1791 – Samuel Briggs and his son Samuel Briggs, Jr. received a joint patent for their nail-making machine. They were the first father-son pair to receive a patent.
1824 – In New York City, Fifth Avenue was opened.
1858 – In Boston and New York City the first mailboxes were installed along streets.
1861 – The United States Congress passed the first income tax. The revenues were intended for the war effort against the South. The tax was never enacted.
1887 – Rowell Hodge patented barbed wire.
1892 – Charles A. Wheeler patented the first escalator.
1921 – Eight White Sox players were acquitted of throwing the 1919 World Series.
1926 – John Barrymore and Mary Astor starred in the first showing of the Vitaphone System. The system was the combining of picture and sound for movies.
1938 – Bright yellow baseballs were used in a major league baseball game between the Brooklyn Dodgers and the St. Louis Cardinals. It was hoped that the balls would be easier to see.
1939 – Albert Einstein signed a letter to President Roosevelt urging the U.S. to have an atomic weapons research program.
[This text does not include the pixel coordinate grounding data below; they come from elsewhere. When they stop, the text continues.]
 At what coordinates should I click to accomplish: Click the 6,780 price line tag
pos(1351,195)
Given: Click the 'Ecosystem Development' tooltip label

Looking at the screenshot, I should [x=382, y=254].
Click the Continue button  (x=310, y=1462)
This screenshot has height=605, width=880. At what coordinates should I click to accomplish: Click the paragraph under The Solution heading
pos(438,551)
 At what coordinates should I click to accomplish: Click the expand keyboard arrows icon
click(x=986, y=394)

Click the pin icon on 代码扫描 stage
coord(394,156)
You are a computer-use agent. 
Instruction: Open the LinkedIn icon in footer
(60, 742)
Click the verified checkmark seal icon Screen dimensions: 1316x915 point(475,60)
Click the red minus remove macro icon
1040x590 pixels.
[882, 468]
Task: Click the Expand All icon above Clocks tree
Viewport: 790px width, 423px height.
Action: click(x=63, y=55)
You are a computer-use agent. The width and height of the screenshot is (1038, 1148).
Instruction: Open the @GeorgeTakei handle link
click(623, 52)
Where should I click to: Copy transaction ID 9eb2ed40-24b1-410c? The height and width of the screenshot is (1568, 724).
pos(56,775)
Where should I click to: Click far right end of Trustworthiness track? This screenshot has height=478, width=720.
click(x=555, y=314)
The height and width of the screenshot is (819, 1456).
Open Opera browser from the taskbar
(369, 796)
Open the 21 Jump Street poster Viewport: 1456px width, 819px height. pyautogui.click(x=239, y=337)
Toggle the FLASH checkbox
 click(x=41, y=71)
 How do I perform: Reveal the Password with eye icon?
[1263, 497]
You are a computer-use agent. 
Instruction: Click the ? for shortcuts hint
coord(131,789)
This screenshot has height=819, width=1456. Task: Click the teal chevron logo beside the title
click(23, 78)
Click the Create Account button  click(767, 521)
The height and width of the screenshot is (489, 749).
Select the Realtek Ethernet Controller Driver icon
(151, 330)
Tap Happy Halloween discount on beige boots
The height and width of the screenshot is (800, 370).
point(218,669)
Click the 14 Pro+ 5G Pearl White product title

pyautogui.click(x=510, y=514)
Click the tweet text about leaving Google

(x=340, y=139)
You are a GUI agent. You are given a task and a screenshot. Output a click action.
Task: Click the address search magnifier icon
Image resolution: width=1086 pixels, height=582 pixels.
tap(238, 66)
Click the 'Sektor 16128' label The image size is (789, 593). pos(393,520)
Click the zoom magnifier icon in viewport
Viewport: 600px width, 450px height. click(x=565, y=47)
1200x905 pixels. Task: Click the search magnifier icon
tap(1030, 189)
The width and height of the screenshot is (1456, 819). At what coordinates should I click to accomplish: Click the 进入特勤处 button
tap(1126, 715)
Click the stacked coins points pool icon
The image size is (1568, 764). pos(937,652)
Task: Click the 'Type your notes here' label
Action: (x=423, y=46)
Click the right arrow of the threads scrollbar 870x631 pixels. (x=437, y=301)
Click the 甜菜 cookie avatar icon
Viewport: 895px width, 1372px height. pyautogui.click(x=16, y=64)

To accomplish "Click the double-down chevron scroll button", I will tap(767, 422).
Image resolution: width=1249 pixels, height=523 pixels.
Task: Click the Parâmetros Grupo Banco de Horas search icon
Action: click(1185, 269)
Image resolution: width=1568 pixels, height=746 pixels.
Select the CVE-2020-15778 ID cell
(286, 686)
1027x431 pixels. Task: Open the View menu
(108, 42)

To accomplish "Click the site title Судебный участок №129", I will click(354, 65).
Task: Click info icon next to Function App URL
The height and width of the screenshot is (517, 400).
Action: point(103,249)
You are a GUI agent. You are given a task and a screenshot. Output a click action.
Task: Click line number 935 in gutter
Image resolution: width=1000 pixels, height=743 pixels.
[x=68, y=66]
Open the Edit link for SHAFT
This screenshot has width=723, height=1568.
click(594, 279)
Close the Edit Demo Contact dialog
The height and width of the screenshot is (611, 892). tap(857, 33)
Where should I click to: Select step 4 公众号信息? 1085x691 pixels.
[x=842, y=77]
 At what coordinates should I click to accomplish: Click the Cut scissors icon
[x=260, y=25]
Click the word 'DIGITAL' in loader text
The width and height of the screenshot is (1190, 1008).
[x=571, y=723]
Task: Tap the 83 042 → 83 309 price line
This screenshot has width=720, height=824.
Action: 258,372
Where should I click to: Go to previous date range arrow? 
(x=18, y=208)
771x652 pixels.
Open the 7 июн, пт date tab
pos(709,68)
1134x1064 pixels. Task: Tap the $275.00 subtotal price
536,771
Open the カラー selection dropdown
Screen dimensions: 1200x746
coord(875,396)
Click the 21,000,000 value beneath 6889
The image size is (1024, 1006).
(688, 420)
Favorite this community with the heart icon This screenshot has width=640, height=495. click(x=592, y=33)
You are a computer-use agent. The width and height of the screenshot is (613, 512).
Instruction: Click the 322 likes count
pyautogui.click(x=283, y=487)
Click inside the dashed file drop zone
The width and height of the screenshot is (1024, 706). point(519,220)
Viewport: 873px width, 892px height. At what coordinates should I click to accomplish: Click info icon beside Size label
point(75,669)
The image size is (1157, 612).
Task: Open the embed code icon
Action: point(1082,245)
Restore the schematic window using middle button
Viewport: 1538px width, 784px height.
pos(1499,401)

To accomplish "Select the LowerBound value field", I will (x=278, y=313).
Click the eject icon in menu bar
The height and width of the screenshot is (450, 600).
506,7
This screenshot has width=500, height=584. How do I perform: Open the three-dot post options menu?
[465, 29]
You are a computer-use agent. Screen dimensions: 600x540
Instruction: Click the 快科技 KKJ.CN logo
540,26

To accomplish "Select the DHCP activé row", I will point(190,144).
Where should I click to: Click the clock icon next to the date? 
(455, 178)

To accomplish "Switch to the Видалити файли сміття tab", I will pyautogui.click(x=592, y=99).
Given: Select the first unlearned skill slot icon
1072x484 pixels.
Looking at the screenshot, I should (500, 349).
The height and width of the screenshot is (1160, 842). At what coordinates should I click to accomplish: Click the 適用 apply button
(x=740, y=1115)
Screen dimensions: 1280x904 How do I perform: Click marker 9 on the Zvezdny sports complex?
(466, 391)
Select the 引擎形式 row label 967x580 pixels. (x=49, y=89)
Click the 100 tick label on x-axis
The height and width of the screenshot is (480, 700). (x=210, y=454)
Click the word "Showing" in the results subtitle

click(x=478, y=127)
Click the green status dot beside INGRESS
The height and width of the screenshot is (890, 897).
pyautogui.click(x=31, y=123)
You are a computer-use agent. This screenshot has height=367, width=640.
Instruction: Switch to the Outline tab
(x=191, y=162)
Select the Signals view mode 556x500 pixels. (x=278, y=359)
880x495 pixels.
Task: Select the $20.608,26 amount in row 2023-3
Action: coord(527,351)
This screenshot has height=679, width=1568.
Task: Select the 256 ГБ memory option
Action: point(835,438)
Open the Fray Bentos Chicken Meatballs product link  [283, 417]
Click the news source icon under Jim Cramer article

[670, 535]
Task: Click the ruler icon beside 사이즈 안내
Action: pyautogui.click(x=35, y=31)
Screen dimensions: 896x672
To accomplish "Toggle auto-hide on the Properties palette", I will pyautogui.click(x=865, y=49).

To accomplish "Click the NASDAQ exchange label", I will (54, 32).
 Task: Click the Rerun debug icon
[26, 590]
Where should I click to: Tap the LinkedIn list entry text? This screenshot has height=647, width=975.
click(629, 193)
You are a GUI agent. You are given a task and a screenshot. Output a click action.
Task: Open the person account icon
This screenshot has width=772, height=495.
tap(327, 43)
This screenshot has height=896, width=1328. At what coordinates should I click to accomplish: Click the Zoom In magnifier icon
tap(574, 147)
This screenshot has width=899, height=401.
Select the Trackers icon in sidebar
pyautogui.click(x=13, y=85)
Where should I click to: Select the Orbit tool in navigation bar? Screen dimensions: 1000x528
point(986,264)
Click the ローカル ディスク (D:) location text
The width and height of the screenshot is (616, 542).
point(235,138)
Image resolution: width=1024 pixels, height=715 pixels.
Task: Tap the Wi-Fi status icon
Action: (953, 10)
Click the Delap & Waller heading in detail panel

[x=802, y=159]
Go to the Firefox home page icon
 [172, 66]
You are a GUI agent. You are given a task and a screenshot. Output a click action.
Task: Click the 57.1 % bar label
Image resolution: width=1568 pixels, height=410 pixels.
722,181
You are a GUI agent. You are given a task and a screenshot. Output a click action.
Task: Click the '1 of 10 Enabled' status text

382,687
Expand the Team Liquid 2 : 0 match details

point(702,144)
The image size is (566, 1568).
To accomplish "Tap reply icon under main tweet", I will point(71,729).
1939 – U.S. President Roosevelt signed the Hatch Act. The act prohibited civil service employees from taking an active part in political campaigns.
1943 – The U.S. Navy patrol torpedo boat, PT-109, sank after being attacked by a Japanese destroyer. The boat was under the command of Lt. John F. Kennedy.
1945 – The Allied conference at Potsdam was concluded.
1964 – The Pentagon reported the first of two North Vietnamese attacks on U.S. destroyers in the Gulf of Tonkin.
1983 – U.S. House of Representatives approved a law that designated the third Monday of January would be a federal holiday in honor of Dr. Martin Luther King, Jr. The law was signed by President Reagon on November 2.
1987 – “Snow White and the Seven Dwarfs” was re-released. The film was 50 years old at the time of its re-release.
1990 – Iraq invaded the oil-rich country of Kuwait. Iraq claimed that Kuwait had driven down oil prices by exceeding production quotas set by OPEC.
1995 – China ordered the expulsion of two U.S. Air Force officers. The two were said to have been caught spying on military sights.